Morado Orquídea

  • Pantone
    7436 C
  • RGB
    221, 177, 219
  • HEX
    #DDB1DB

El Morado Orquídea no proviene de ninguna tradición ancestral sino de la sofisticación contemporánea, cuando los sistemas cromáticos ya están asimilados y los artesanos comienzan a experimentar con sus posibilidades.

Su imaginario, naturalmente, parte de la orquídea, flor agreste y escasa con fama de bella, rara y algo inquietante. Precisa. Exigente. Distante. Ni profunda ni solemne. Tampoco romántica. Dejémoslo, simplemente, en escrupulosa.


En el siglo XIX y principios del XX, cuando los tintes sintéticos permiten afinar los violetas claros, comienza a asociarse con una feminidad menos simbólica y jerarquizada.
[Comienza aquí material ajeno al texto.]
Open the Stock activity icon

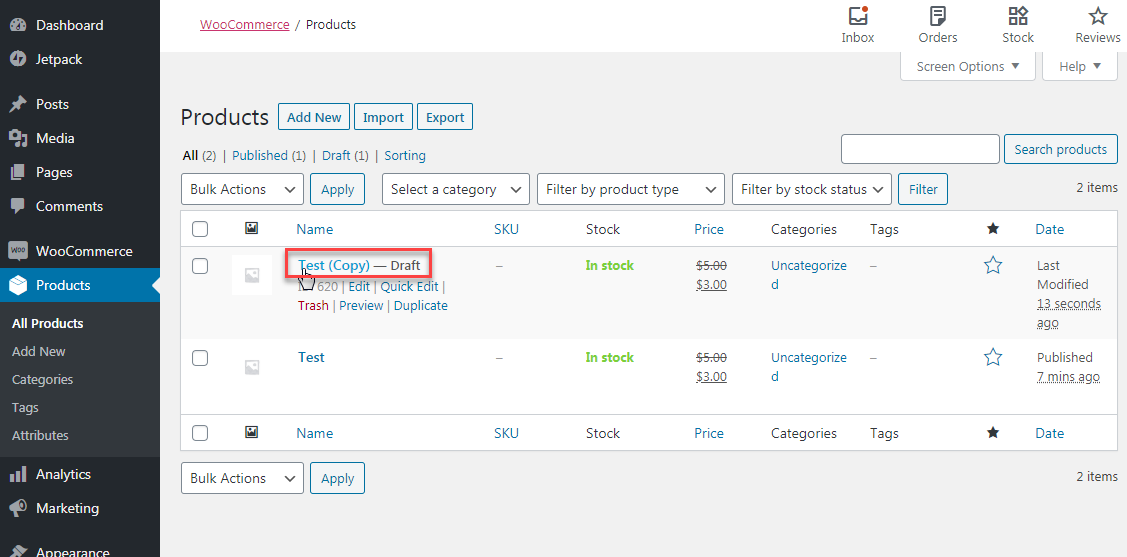click(1018, 17)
No será el púrpura del poder ni el lila ingenuo, sino un morado que no se explica pero no se esconde, sin necesidad de respaldarse en ninguna tradición milenaria para imponerse: le basta con saber estar.

He aquí un morado claro y luminoso, con subtono rosado que lo sitúa entre lo frío y lo templado, con un carácter ligero y casi flotante, más sofisticado que el lila, pero menos rotundo que el púrpura, lo que le permite moverse con elegancia en terrenos intermedios.


A las pieles frías o neutras, con contrastes suaves y rasgos finos, delicadeza natural y cierta gracia distante les favorece de manera especial. Y en pieles muy cálidas, por el contrario, puede perder presencia si no se acompaña de actitud.


Su fuerza reside en sugerir sin imponer. Con su halo de misterio que no resulta pesado y una sensualidad sutil, apenas evidente. No irrumpe, permanece al margen. Y, cuando se percibe, es porque ya ha surtido efecto.


Combina con grises perla, blancos fríos bien afinados, rosas empolvados, azules suaves y plata mate, generando armonías silenciosas y refinadas.

Suele proliferar en joyería, maquillaje sofisticado y prendas delicadas, en piezas que se aprecian mejor a corta distancia y no requieren llamar la atención para hacerse notar.


No impone. Pero observa sin quitar ojo.